What to do
Below are the records; copy exactly the stretch from the line containing "Click the Surfer" through the line containing "1200x1049 pixels. Task: Move", both ends included, and nothing else.

Data for this task
----
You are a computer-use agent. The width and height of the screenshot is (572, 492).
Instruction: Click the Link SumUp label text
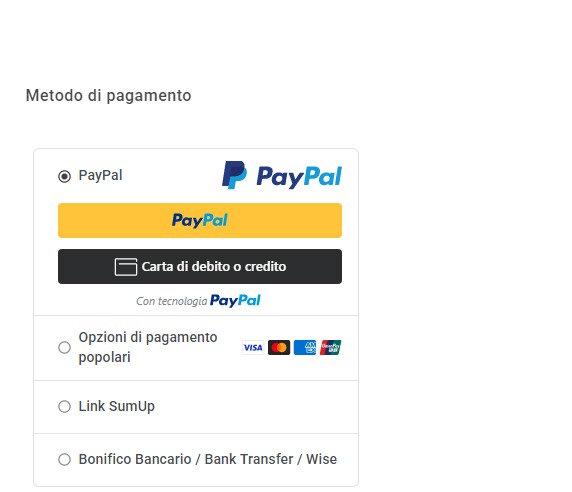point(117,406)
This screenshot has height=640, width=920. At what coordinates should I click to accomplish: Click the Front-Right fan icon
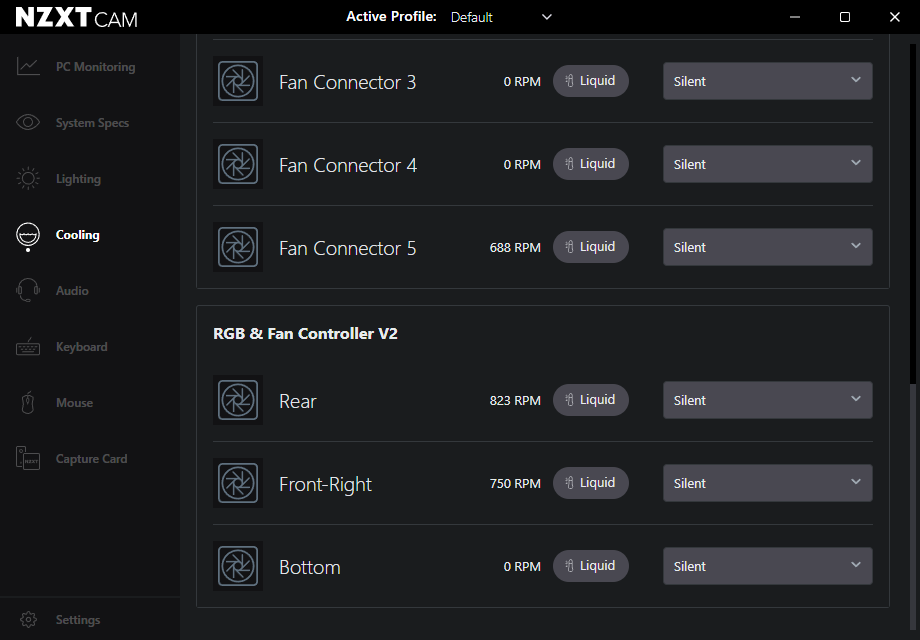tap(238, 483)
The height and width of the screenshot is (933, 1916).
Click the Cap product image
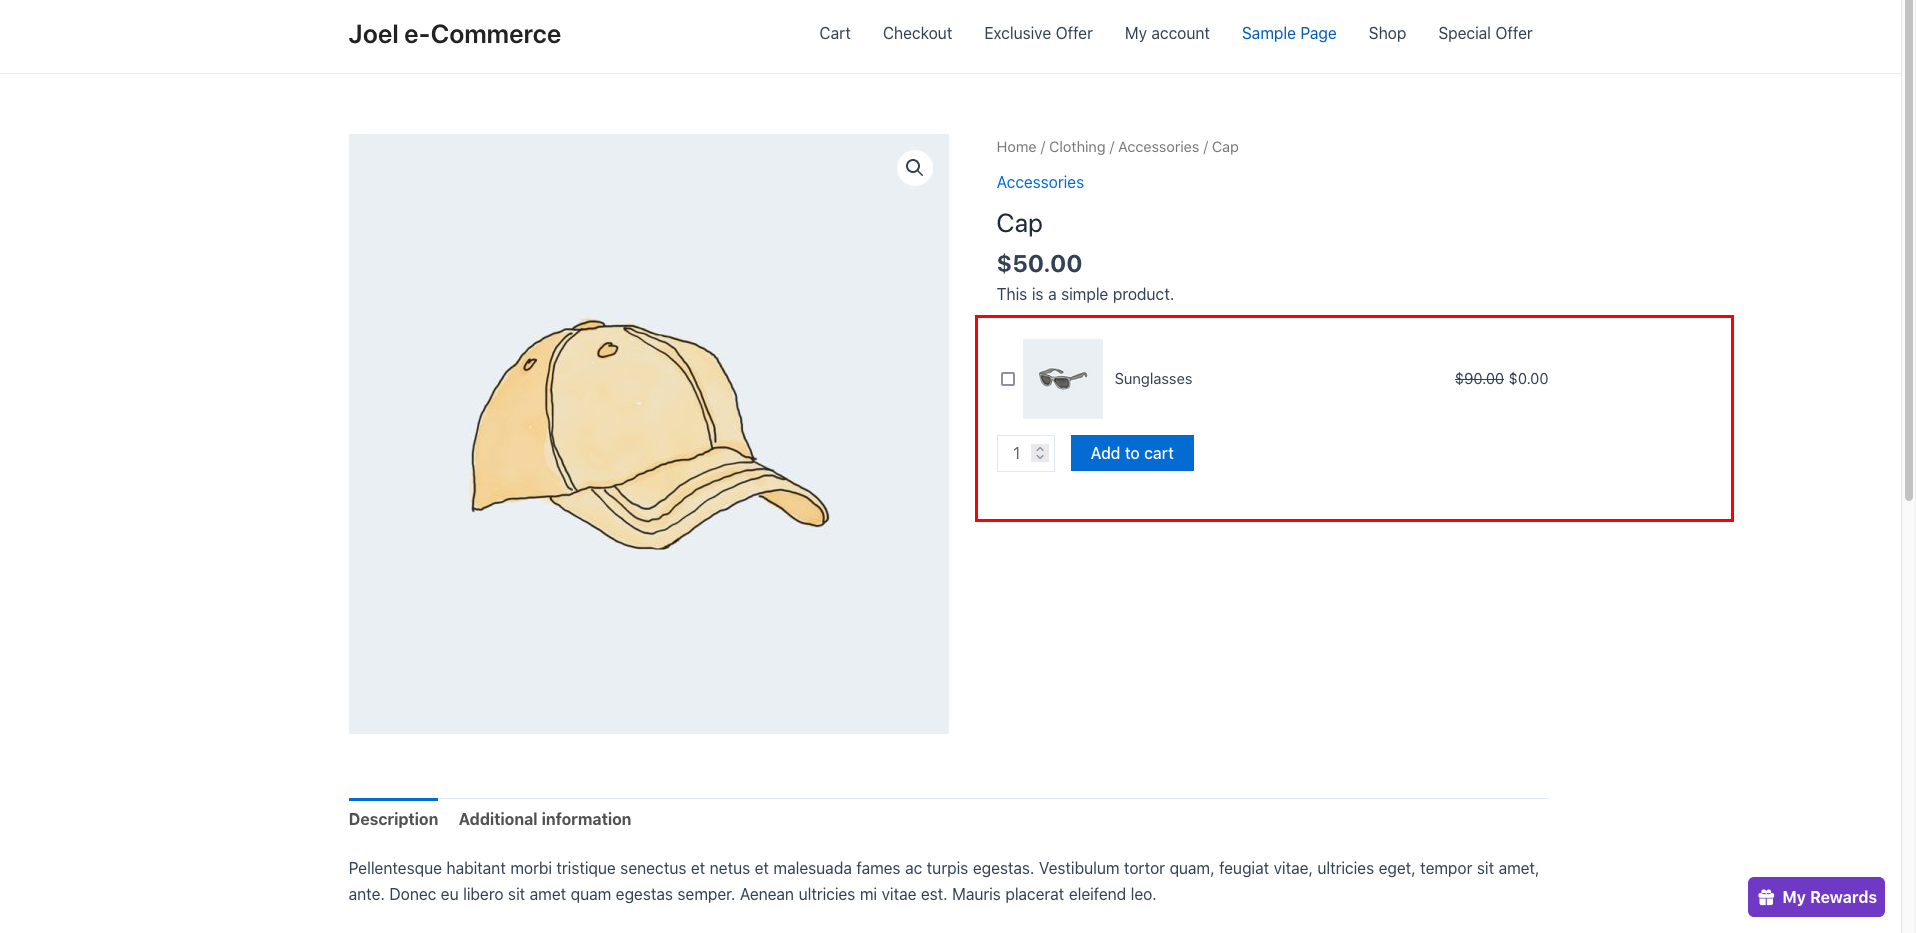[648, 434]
----
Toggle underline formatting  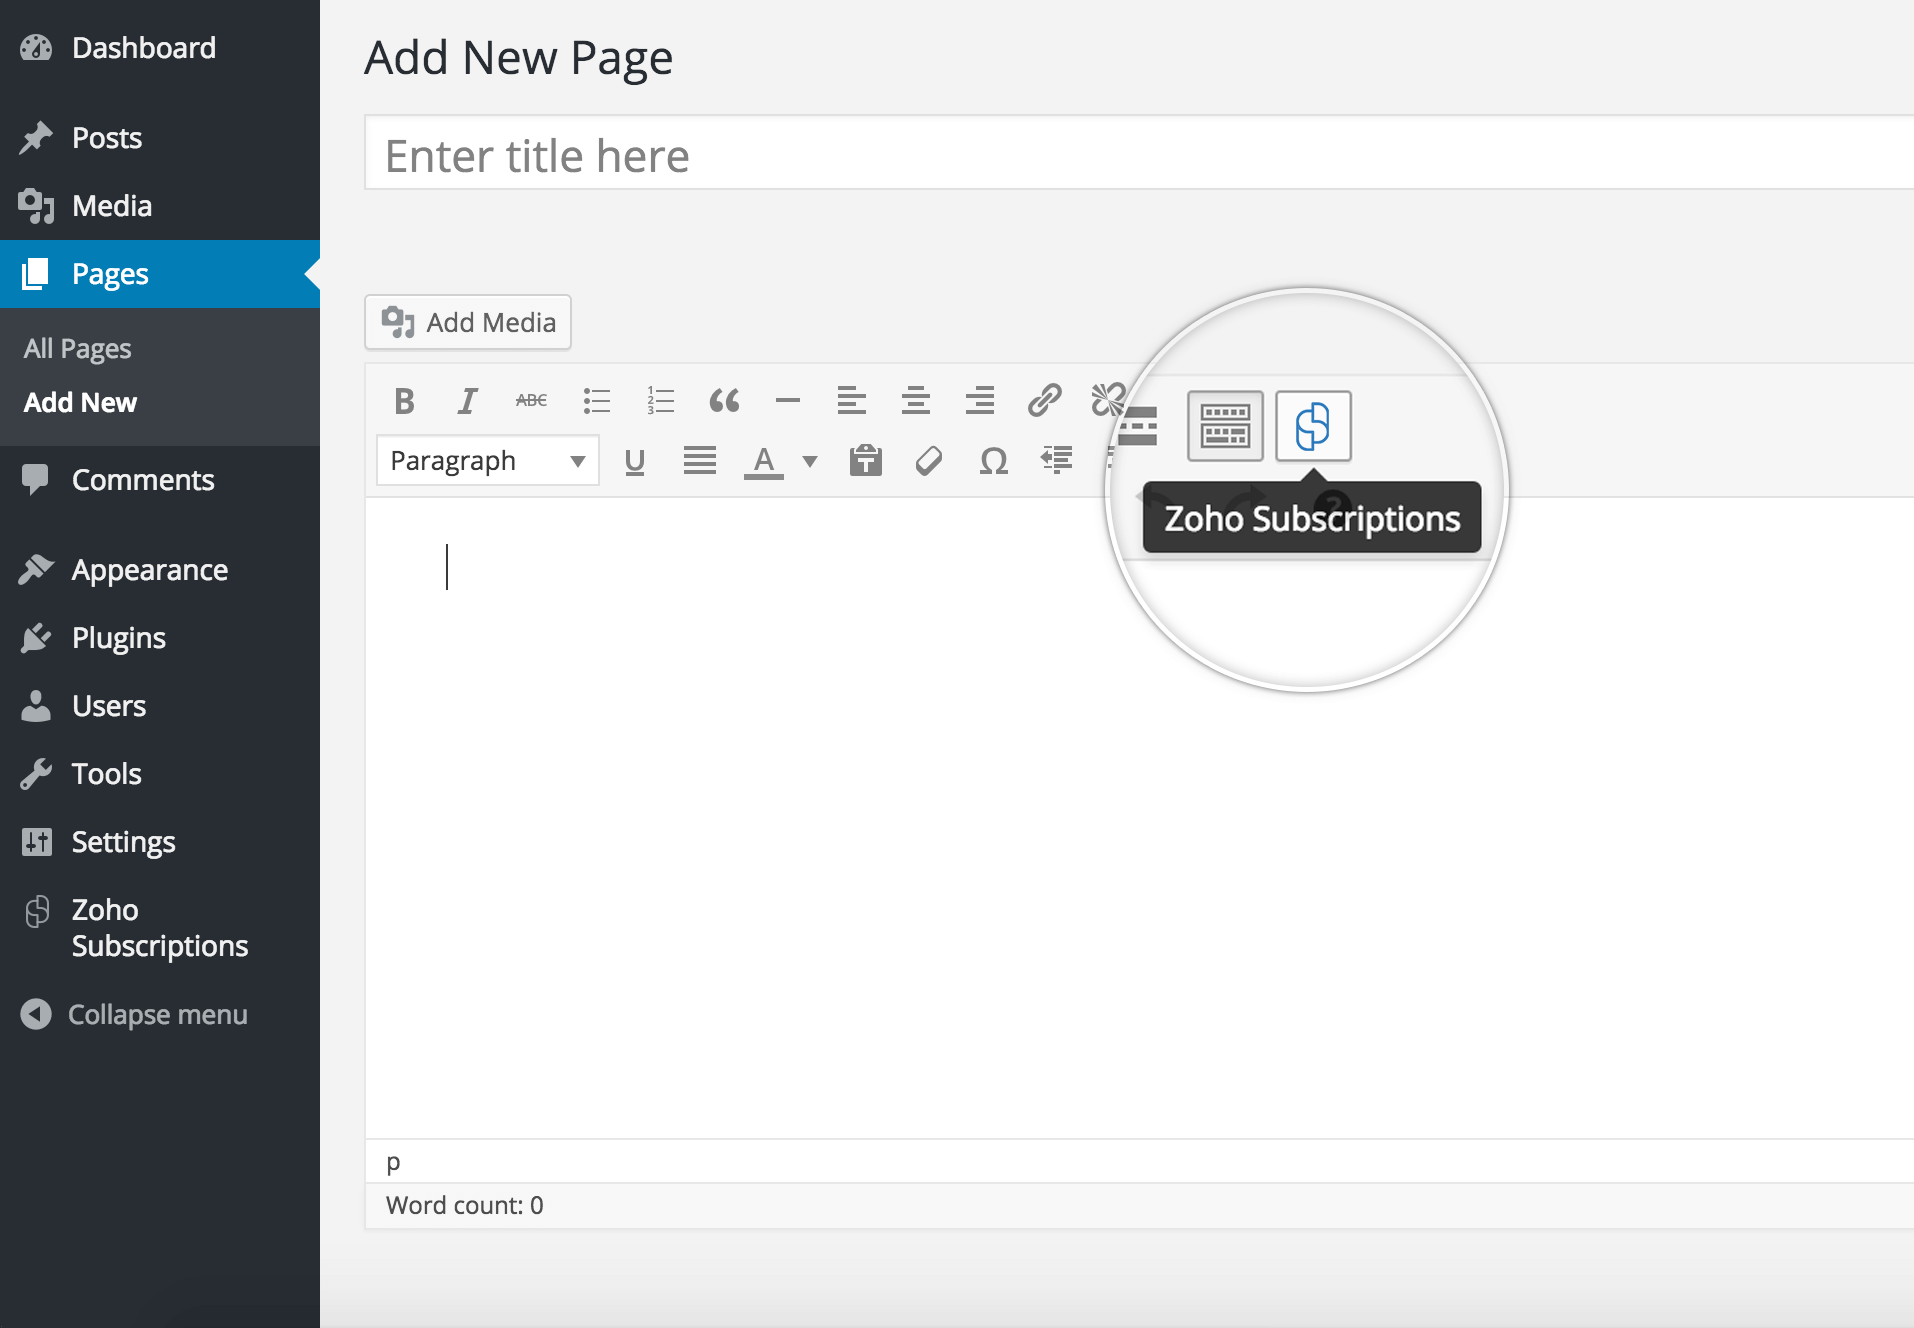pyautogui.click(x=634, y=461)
----
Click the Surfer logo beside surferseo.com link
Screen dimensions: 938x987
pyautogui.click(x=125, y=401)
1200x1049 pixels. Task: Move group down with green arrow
----
Task response
Click the Surfer logo beside surferseo.com link
Screen dimensions: 938x987
pyautogui.click(x=125, y=401)
1200x1049 pixels. Task: Move group down with green arrow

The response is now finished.